Beginning at the line that contains "Відгуки (108, 210)", output each line exactly through the end of the records, and drop any pictures.

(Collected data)

■ ■ ■

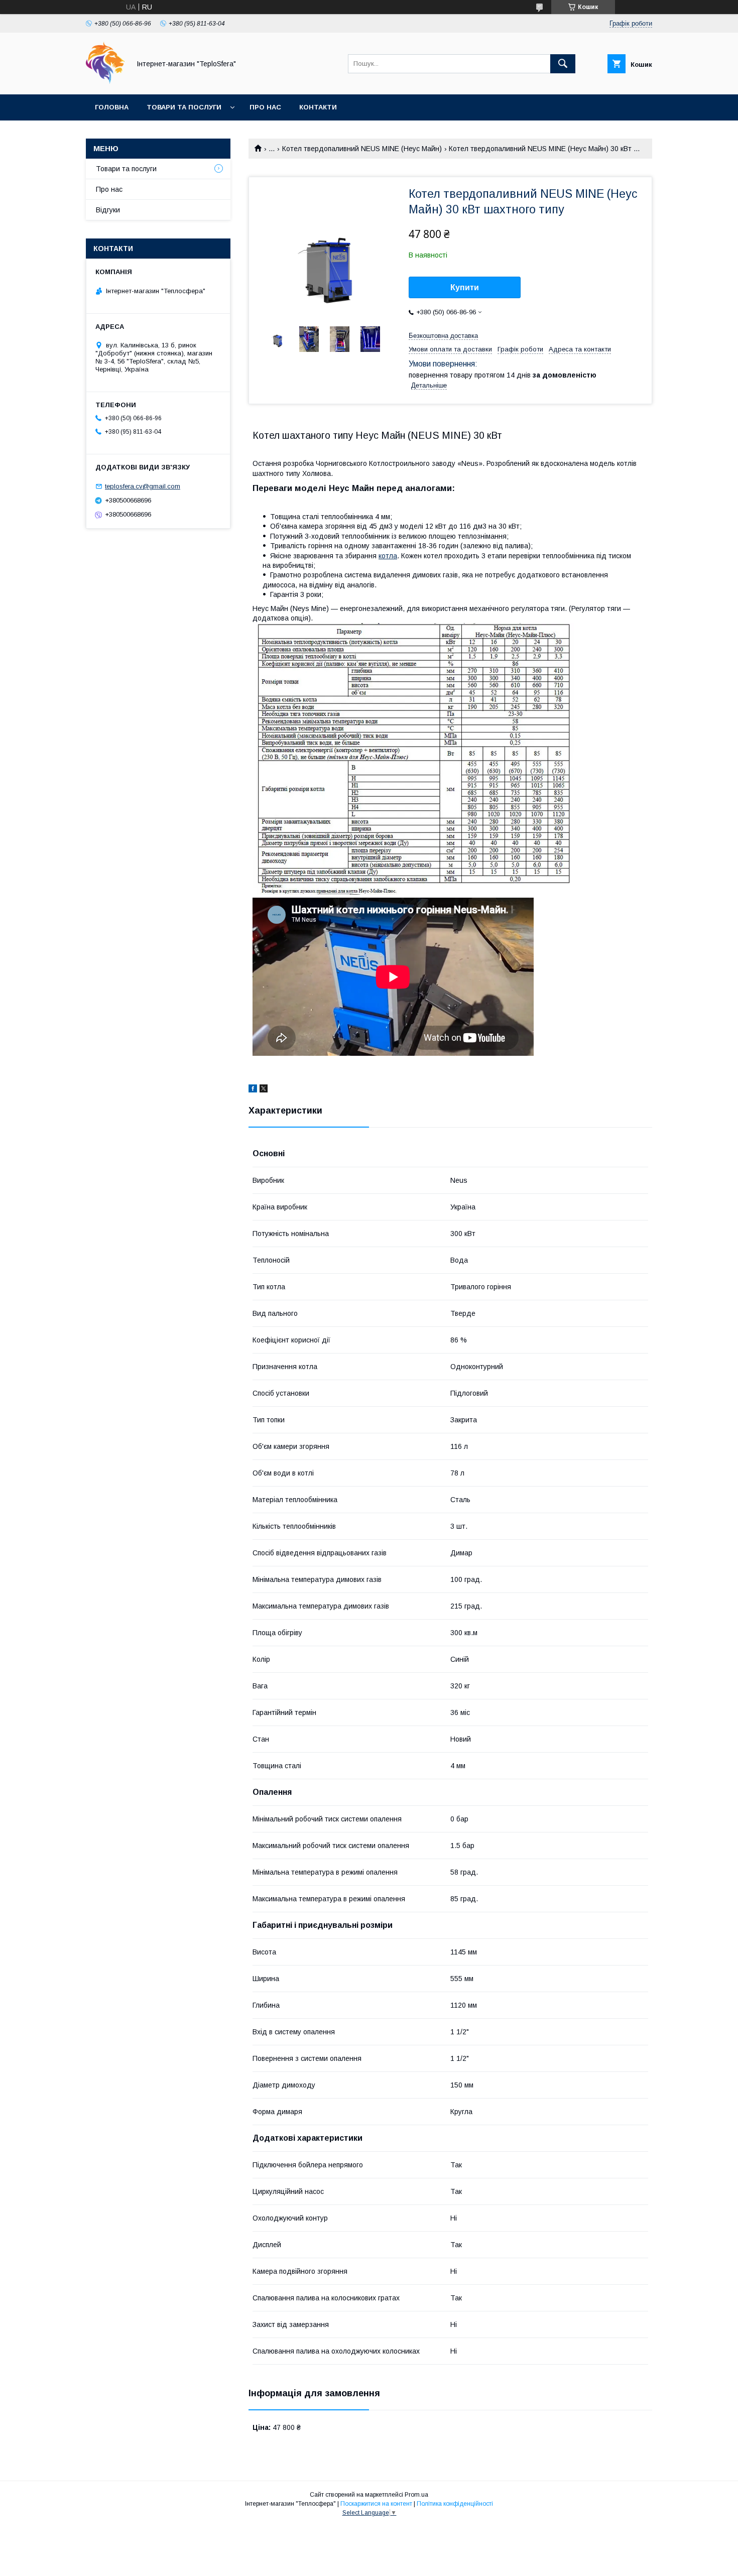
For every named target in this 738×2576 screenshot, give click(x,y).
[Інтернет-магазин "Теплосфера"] (105, 81)
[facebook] (253, 1090)
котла (388, 556)
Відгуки (108, 210)
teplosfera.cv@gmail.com (142, 486)
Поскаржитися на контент (376, 2503)
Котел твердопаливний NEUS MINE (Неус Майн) (362, 149)
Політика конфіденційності (455, 2503)
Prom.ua (416, 2494)
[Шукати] (562, 63)
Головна (112, 107)
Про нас (265, 107)
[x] (264, 1090)
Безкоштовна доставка (443, 335)
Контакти (318, 107)
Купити (464, 287)
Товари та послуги (184, 107)
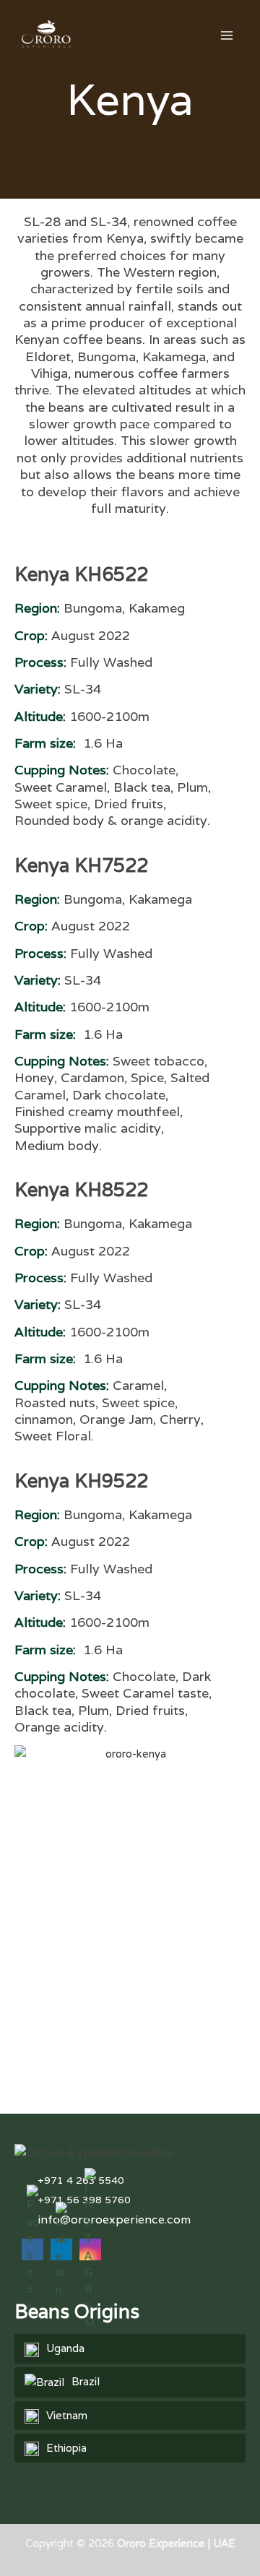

■ ■ ■

**TASK OUTPUT**:
Відгуки (108, 210)
teplosfera.cv@gmail.com (142, 486)
Поскаржитися на контент (376, 2503)
Котел твердопаливний NEUS MINE (Неус Майн) (362, 149)
Політика конфіденційності (455, 2503)
Prom.ua (416, 2494)
[Шукати] (562, 63)
Головна (112, 107)
Про нас (265, 107)
[x] (264, 1090)
Безкоштовна доставка (443, 335)
Контакти (318, 107)
Купити (464, 287)
Товари та послуги (184, 107)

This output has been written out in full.